While I have nothing but unqualified admiration for the author, I must confess to mixed feelings towards this book. Thadani is obviously deeply knowledgeable about the feminine in ancient Indian myth and culture, but her analysis in this book is mostly unanchored by documentation. She subverts many dominant narratives (which is great! I love it!) but often doesn’t cite a source. For instance, while summarizing the Ramayana, she writes that “Rama never had children of his own”, that “Sita remained virginal [...] in his company” and that when Sita was later exiled, she “parthenogenically produce[d] two male twins. ” Now, the popular version (of what is arguably India’s most famous epic) has Sita’s twins fathered the usual way by Rama. I’m eager to consider a new story, but without the source it’s speculation, innit? Another example: while writing about British India, Thadani says that any large-scale migration was punishable under colonial law–“people could have their hands and feet cut off.” I’d love to know where she got that information (and if such a law was ever implemented, and what the consequences were). But again, there’s no further detail about that statement. One could argue that Moebius Trip doesn’t ever claim to be anything but a travelogue, but that doesn’t preclude attribution. The book would have carried so much more weight if only Thadani had bothered to document her sources.

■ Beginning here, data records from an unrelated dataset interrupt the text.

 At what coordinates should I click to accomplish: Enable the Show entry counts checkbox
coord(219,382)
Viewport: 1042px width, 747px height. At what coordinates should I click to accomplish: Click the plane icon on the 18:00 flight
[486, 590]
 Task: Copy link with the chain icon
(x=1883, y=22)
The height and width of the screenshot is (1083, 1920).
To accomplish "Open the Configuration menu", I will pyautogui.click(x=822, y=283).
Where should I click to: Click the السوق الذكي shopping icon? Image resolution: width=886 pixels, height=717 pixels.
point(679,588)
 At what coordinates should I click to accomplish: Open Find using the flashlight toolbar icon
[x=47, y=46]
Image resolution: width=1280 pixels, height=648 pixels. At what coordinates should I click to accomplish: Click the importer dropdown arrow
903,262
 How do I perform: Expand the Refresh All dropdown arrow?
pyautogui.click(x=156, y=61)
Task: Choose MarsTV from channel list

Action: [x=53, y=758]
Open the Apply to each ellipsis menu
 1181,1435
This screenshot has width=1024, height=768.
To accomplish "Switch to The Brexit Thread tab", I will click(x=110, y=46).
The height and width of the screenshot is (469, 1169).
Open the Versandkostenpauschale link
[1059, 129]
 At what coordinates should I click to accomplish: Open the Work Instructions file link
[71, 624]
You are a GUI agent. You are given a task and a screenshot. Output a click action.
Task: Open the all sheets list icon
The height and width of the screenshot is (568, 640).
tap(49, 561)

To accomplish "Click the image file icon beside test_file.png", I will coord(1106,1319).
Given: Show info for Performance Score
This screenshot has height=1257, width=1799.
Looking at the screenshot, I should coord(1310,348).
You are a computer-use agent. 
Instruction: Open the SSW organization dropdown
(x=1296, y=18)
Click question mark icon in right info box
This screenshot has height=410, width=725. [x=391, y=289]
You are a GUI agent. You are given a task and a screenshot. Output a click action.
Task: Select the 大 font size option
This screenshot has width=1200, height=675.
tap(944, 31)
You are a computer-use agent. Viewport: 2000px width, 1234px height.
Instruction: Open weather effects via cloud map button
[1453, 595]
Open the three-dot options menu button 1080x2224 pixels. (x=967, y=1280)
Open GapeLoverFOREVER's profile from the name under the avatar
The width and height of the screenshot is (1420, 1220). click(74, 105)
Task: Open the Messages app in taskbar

My frustration/fascination with Thadani’s work was perhaps keenest when considering her prose. Much of the writing is beautiful, poetic in approach and intensity, seeking to articulate profound mysteries, making for opaque yet hypnotic reading. There are lovely insights–I was very impressed, for instance, with her description of a hotelier in Kerala who was attempting to “finesse his culture” through his presentation of local cuisine. Some of the writing is quite academic in tone, and I found it heavy going. And some of it is just plain clunky–for instance, she writes about “marriage processions composed of people who seem to believe they have to compensate for the empty jar of arranged marriage mediocrity by blaring their bandbaaja.” What?! Writing about her hotel room, she says, “Mosquitoes are rampant, and the electric repellent does not work.[...] The food in the adjoining cafe is equally repellent…” Aaargh! How can the same person who notes that “Each cosmology has its own aesthetics of light” also claim “…when I am completely concentrated, I can cover these two hundred-odd kilometers in three hours”?
Despite the above complaints, I do recommend this book–when it’s good, it’s very good. And for another viewpoint, do check out Marilyn’s thoughtful review here.
Thanks to Spinifex Press for sending me this book all the way from Australia! This review goes towards the Global Women of Color Challenge.